His father, Gerald Crews, told ABCNews.com that he cherishes his son, and couldn't accept his decision to die, a sentiment shared by total strangers who have responded to Crews' story.
One woman from Seattle wrote Crews, "The world is in need of you."
"Please never give up hope," wrote another with no return address. "Please never give up hope. It's the reason you were put on this earth."
Another man from Boulder, Colo. sent photos and shared his love of sports with Crews, who is a Denver Broncos and Chicago Bulls fan. "I was touched by your story," he wrote. "I hope your Thanksgiving was nice."
"I am so sorry your life is so difficult," wrote a woman from Fort Worth, Texas, whose husband killed himself after a cancer diagnosis. "I really encourage you. Your life has great value beyond understanding."

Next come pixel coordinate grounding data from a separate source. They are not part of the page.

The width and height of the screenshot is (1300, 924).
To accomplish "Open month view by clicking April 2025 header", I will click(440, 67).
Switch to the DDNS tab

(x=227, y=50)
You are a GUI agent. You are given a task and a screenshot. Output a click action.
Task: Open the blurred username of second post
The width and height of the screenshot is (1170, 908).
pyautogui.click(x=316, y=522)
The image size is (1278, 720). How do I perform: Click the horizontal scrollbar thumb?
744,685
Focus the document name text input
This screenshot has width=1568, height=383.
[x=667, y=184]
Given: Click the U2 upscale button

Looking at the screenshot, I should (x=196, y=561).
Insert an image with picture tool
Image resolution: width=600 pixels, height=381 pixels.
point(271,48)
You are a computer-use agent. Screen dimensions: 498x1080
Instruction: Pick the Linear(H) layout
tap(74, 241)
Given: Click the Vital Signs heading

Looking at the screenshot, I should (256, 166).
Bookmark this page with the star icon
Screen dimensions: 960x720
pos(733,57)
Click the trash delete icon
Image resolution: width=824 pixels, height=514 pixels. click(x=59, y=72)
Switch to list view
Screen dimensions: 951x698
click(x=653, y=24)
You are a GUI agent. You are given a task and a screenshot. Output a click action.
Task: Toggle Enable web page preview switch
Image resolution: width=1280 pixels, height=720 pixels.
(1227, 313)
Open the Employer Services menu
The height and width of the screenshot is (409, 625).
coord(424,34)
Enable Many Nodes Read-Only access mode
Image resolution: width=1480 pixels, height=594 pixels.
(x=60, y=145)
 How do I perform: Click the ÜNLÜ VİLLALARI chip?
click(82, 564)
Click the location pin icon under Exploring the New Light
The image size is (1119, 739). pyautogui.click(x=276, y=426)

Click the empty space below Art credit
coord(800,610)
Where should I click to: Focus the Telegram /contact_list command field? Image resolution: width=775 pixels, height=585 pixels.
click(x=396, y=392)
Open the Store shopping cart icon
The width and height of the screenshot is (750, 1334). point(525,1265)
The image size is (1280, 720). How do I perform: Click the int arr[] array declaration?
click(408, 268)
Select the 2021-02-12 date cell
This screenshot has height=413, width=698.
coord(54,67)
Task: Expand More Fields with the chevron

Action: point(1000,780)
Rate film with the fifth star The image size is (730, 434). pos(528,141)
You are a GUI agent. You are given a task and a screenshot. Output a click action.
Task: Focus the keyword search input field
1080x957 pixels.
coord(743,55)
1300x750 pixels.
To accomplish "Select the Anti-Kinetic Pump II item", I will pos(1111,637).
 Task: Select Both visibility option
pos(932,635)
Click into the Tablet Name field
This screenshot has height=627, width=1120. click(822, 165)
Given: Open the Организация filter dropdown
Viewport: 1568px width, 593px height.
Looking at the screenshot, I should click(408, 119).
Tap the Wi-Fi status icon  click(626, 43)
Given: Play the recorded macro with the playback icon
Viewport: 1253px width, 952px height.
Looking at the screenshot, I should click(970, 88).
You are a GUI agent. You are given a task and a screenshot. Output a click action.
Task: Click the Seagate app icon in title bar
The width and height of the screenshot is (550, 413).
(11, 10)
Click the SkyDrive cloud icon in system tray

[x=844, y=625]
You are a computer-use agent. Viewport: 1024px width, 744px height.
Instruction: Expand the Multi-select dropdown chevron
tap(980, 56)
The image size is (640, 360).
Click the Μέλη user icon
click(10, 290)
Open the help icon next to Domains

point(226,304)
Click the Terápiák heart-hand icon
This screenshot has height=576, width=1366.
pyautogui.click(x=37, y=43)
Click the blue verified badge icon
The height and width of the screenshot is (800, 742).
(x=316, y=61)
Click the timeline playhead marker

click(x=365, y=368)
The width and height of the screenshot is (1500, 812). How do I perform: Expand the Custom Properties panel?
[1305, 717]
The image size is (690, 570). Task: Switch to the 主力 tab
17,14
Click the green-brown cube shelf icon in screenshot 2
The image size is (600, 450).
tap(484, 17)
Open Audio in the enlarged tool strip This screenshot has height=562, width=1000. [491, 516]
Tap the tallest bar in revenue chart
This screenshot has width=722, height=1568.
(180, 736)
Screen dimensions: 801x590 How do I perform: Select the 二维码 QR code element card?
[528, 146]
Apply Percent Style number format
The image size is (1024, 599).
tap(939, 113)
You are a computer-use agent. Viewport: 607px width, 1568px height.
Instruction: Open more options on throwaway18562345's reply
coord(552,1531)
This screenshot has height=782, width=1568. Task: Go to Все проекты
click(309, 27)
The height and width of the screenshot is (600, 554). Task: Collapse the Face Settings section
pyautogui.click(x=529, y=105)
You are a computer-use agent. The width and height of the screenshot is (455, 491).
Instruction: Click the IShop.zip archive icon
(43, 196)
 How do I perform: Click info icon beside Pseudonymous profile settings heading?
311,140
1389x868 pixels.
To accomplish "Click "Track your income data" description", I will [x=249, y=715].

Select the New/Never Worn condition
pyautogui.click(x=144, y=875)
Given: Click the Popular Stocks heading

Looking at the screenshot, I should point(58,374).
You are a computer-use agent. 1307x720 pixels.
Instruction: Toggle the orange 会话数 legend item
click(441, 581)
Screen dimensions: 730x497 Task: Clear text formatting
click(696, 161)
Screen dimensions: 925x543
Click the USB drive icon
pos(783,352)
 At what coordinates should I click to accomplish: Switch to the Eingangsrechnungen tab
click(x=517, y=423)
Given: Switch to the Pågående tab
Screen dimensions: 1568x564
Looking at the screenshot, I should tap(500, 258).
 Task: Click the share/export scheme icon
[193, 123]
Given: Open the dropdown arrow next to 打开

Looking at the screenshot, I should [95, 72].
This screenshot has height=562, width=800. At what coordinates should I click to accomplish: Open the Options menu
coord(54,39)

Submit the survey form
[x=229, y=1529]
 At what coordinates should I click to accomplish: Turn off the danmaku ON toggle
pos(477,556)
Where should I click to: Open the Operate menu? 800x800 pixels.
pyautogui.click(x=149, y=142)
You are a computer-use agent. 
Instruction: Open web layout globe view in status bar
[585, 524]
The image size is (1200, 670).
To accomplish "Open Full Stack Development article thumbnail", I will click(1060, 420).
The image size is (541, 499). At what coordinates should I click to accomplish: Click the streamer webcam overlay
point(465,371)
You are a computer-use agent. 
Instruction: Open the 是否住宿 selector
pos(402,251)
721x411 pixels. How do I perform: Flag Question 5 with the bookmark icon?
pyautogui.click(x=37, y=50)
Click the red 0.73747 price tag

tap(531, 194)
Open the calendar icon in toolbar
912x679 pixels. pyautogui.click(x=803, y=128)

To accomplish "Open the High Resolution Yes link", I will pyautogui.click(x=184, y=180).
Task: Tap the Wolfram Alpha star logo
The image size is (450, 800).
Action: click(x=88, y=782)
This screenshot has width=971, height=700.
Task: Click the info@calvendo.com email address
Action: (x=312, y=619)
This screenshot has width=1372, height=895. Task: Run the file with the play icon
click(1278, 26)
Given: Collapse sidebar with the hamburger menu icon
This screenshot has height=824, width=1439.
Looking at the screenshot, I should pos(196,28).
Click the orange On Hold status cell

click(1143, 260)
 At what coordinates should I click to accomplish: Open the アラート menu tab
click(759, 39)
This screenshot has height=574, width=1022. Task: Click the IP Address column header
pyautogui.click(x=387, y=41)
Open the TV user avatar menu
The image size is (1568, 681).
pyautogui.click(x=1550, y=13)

One of her co-workers was a quadriplegic after an accident, and she wrote, "He was so inspirational for me and others."
"You are thinking your condition might not have impact or value in the future," she wrote. "But that is a lie. You made an impact on me that I stopped what I was doing to write you."
Crews, who has an independent streak and droll sense of humor, dismissed a suggestion that he could help other quadriplegics.
"I don't like talking to paralyzed people," he said. "They are too self-pitying."
For now, Crews is adamant about removing the ventilator, but continues to show an interest in his favorite television shows, "Big Bang Theory," and "NCIS."
He likes music from the 50s and 60s and his favorite movie is the 2004 film, "National Treasure."
The letters and thoughts from strangers are surprising, but welcome.